When I returned to London, we kept in touch. It was due largely to Kuramata that I finally decided to go to architecture school: I had tried to put several projects his way and in the end he told me to get on with it myself. When I began receiving commissions, he was, characteristically, generous in his support. One of my most vivid memories dates back to about ten years before his death, when he was on a visit to London. I was having problems with a project and he was helping me out. Around three o’clock in the morning I must momentarily have put my head down on the desk and fallen asleep. I was woken by a sharp pain in my back. It was Kuramata’s elbow being driven between my shoulder blades. “Design is a serious business”, he said. He pushed himself relentlessly and expected others to do the same. Not long after, I got a long letter from him – five pages covered in Japanese characters. He said that I had broken his heart. My ill fated attempts to put commissions his way had finally worn him down.
Kuramata made conventional distinctions between architecture, art and design seem somehow crude and irrelevant. (Last week, when I went to look for the books I have on him, I found that one of the students had mistakenly filed them under monographs, fine art, rather than monographs, architecture. After the first spasm of irritation, I sort of understood). He was, unusually, an architect who was more interested in space than form. This was as true of his furniture and objects as it was of his interiors. He found ways of making fixed forms seem fluid, of making substance appear substanceless. Light, which itself has no form but can create the illusion of form, was the perfect medium for Kuramata. He also worked extensively with transparent materials, with glass and with perspex. Where I like to work with stone and wood, his preference was for synthetic materials whose perfect surfaces gave the impression of something which had spontaneously materialised in space.

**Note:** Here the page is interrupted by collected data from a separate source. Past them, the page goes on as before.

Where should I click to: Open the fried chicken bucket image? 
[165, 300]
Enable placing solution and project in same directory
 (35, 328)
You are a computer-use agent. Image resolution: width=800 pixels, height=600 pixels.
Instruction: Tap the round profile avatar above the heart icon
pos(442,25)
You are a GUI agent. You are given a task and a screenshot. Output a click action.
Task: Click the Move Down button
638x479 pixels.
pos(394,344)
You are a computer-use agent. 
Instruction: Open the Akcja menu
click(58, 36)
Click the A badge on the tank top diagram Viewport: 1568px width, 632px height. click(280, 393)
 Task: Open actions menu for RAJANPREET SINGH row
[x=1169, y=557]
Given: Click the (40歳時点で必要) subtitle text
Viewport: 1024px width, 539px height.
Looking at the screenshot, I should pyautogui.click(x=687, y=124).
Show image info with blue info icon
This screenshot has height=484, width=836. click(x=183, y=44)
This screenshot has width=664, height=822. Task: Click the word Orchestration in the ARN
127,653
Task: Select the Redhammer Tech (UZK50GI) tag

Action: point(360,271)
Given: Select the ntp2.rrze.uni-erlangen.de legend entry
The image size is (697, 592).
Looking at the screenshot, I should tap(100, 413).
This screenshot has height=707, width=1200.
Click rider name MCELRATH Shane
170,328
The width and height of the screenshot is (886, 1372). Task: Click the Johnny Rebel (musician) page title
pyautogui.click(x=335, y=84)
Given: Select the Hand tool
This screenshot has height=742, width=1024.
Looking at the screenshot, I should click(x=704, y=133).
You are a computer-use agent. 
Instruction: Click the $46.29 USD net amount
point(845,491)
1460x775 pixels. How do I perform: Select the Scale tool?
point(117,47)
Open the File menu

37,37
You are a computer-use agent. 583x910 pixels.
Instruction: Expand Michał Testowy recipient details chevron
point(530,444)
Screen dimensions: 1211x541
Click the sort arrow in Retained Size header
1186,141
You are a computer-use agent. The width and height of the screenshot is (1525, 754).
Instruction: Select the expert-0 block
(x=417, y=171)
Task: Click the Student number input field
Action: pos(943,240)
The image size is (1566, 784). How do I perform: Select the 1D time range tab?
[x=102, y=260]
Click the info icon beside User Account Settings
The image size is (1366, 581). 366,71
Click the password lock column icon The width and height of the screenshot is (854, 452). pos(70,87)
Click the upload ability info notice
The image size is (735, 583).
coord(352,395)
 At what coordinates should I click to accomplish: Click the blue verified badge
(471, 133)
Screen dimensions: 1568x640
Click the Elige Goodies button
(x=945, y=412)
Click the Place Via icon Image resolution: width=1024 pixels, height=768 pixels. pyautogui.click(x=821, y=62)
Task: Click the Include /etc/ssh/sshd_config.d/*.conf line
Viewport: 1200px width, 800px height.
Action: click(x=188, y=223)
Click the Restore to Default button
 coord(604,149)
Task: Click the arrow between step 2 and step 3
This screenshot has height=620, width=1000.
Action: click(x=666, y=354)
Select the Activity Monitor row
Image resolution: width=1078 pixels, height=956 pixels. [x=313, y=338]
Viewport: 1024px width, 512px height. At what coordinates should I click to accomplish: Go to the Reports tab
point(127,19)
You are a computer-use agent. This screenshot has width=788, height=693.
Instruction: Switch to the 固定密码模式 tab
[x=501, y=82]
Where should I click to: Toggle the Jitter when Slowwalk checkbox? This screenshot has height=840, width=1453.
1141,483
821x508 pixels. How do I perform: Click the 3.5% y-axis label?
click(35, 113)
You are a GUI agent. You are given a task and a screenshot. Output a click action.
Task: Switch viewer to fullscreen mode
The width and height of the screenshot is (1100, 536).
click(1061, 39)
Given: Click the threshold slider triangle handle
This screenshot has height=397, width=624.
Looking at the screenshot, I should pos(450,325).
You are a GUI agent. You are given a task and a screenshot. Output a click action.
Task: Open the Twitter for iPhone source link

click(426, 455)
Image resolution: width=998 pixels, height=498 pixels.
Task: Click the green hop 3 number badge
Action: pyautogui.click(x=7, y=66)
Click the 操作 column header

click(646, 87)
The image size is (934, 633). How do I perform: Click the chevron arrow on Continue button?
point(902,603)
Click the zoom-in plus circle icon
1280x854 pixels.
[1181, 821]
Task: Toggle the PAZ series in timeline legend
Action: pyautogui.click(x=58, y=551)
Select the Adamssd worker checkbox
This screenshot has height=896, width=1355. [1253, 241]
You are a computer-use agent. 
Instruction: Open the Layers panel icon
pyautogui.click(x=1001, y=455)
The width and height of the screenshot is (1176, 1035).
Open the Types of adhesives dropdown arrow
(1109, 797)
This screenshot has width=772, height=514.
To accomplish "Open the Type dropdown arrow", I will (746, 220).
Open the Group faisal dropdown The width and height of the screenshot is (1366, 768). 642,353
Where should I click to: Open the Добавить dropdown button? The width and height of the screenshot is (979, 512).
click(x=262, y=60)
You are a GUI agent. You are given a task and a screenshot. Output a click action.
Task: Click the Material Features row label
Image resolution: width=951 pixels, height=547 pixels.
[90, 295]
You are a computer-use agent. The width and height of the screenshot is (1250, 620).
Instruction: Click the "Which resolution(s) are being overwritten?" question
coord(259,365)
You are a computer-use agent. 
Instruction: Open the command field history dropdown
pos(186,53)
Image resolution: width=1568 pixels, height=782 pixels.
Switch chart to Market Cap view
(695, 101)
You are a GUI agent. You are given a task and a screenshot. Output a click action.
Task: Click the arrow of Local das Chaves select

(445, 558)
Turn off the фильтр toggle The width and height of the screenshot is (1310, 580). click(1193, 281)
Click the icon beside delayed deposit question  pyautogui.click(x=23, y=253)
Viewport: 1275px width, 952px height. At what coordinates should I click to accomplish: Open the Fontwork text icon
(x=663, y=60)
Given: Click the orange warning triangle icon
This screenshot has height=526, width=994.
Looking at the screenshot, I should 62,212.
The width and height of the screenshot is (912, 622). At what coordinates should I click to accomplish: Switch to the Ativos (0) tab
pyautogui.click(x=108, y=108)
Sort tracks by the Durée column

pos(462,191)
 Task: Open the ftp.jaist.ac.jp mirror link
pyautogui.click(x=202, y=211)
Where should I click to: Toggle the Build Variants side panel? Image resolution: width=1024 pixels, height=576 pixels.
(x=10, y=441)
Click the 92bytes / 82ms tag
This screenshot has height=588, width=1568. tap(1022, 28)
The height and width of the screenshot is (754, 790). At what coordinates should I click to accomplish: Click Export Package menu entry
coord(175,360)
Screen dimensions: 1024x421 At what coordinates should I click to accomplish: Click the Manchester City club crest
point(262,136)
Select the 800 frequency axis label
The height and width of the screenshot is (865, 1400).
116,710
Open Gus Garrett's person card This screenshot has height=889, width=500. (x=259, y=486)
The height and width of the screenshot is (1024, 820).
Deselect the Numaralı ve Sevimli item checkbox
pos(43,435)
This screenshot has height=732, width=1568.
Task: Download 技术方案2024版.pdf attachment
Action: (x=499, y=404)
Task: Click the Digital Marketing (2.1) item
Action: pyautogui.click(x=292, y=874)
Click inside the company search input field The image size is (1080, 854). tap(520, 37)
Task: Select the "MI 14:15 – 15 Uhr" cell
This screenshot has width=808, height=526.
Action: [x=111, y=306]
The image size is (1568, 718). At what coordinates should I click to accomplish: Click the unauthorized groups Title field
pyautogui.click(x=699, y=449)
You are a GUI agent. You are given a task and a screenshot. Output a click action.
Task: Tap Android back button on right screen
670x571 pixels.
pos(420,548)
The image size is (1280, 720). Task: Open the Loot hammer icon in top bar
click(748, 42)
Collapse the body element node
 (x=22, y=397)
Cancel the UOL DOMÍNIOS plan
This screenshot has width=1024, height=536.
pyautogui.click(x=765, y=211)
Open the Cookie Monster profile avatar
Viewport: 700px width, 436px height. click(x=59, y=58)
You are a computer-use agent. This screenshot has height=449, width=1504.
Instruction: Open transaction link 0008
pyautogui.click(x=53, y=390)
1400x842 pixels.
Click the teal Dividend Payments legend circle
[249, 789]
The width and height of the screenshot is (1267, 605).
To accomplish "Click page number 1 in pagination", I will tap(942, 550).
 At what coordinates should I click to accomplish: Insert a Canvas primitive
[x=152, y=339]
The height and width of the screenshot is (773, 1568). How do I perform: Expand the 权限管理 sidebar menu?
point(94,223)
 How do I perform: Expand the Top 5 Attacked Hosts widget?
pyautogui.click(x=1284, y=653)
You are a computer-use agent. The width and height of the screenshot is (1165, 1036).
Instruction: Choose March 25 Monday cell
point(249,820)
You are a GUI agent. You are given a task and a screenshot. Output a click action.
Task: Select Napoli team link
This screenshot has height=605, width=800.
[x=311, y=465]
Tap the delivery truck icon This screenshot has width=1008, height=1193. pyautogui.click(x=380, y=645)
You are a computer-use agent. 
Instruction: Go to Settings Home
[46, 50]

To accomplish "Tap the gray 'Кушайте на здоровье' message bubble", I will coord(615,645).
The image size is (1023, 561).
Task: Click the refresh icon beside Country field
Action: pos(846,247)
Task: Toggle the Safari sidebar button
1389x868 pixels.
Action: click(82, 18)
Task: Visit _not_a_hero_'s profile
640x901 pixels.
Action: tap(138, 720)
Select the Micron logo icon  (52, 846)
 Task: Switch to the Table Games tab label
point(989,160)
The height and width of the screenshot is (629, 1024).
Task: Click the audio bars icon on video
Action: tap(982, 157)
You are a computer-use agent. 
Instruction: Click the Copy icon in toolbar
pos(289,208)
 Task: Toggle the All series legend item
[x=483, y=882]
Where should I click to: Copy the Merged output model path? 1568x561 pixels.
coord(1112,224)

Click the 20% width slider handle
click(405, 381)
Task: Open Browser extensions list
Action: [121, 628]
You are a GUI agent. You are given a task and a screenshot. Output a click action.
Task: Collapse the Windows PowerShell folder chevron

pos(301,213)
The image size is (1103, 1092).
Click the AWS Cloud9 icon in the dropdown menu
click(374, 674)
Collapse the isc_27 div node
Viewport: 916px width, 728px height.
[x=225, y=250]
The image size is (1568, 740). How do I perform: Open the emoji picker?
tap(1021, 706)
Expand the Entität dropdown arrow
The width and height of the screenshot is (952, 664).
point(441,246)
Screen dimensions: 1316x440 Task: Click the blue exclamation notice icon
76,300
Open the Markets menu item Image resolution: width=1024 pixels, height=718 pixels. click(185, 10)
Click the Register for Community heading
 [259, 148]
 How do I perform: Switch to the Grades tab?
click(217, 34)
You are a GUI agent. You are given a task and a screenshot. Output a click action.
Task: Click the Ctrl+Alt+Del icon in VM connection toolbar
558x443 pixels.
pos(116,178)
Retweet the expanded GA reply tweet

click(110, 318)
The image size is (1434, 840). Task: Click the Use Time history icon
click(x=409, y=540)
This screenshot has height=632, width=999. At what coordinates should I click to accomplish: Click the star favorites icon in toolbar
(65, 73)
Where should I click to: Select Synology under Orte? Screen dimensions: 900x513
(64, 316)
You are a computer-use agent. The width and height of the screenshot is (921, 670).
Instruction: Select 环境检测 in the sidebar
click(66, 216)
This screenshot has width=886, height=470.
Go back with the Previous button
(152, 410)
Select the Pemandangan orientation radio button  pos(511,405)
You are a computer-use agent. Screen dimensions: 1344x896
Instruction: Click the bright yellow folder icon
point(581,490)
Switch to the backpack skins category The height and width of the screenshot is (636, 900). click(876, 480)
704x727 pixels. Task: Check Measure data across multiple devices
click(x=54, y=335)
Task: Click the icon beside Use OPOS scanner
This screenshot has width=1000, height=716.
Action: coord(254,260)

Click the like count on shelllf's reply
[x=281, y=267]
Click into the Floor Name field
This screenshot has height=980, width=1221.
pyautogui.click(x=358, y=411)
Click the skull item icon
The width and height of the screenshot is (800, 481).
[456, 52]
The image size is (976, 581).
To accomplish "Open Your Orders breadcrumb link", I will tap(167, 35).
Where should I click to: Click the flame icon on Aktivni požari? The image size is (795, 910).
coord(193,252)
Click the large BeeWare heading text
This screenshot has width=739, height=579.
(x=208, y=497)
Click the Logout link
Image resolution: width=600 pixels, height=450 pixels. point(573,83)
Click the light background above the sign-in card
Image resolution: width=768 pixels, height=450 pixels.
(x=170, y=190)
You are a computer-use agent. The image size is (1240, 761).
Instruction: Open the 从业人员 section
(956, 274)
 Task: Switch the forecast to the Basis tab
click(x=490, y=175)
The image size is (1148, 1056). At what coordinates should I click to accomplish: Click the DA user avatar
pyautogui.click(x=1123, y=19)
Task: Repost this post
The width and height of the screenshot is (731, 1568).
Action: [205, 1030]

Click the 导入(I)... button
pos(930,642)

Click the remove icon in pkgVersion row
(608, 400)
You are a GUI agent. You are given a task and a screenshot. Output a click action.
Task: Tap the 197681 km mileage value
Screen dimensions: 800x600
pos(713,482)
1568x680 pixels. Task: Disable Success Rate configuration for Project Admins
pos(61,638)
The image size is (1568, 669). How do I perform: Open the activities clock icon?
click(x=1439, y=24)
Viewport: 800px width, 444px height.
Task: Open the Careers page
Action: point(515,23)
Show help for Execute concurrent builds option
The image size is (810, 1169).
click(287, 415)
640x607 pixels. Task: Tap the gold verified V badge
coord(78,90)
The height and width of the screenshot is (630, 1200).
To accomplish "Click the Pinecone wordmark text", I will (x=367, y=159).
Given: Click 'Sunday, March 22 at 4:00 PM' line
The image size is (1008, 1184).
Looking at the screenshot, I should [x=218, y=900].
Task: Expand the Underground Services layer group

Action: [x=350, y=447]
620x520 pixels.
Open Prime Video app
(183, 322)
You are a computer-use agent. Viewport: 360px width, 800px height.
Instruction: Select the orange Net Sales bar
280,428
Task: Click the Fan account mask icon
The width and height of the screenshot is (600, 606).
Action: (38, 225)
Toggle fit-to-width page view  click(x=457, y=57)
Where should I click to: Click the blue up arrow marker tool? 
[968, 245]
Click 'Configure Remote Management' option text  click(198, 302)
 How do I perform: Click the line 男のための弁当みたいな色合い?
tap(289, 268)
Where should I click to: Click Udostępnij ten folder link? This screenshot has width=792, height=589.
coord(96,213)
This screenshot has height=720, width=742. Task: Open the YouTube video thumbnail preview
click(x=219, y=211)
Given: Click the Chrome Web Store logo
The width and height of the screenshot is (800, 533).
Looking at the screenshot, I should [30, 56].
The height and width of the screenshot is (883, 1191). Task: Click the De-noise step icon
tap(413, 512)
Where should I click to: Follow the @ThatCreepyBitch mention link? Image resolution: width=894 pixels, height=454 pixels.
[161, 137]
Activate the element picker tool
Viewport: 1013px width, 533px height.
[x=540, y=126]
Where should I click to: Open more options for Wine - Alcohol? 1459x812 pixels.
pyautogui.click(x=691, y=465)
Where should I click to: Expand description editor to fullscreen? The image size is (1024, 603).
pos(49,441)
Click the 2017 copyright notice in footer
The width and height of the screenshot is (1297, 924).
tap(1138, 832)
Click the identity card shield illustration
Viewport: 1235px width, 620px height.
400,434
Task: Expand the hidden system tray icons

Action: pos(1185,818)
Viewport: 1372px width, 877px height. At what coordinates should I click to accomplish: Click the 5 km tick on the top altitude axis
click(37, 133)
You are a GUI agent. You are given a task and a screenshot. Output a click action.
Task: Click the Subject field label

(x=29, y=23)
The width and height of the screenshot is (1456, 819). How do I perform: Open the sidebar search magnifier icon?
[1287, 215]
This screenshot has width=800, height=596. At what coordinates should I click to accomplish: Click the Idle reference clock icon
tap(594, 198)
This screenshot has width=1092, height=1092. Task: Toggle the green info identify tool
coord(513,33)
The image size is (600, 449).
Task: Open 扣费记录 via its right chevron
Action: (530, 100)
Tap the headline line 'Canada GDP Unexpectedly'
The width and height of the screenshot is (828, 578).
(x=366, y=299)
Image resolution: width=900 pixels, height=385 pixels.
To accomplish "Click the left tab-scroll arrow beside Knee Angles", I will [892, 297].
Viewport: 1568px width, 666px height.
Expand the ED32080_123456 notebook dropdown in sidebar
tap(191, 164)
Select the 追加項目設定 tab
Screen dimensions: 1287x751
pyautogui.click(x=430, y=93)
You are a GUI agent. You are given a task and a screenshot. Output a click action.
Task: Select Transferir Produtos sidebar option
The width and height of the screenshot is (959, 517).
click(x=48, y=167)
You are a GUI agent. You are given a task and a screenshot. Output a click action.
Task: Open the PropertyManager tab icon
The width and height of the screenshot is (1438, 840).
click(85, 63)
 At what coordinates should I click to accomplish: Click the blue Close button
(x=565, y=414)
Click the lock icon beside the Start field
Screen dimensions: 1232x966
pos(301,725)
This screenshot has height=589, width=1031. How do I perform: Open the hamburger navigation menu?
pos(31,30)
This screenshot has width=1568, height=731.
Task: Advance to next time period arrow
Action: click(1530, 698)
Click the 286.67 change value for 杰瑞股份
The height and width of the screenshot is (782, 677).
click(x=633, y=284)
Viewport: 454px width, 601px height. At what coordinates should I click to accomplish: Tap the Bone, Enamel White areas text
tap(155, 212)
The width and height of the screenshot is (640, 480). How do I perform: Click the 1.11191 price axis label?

It allowed his work to retain the cerebral, abstract quality of thought and appear hyper-real at one and the same time.
More than anyone else before or since, Kuramata could take the familiar and wrap it in strangeness, making it lyrical and sensuously beautiful. He understood that novelty and originality are different. He knew that you can chase novelty, but that originality is something you have to find inside yourself, within the ordinary rather than the extraordinary. One of his great gifts was is in taking the everyday and transfiguring it into something which was new to our eyes but familiar to our souls. This was what I had recognised without really knowing it when I opened the copy of Domus in 1968. It is the goal which continues to make the effort of getting the sketch right in the head before committing it to paper worthwhile.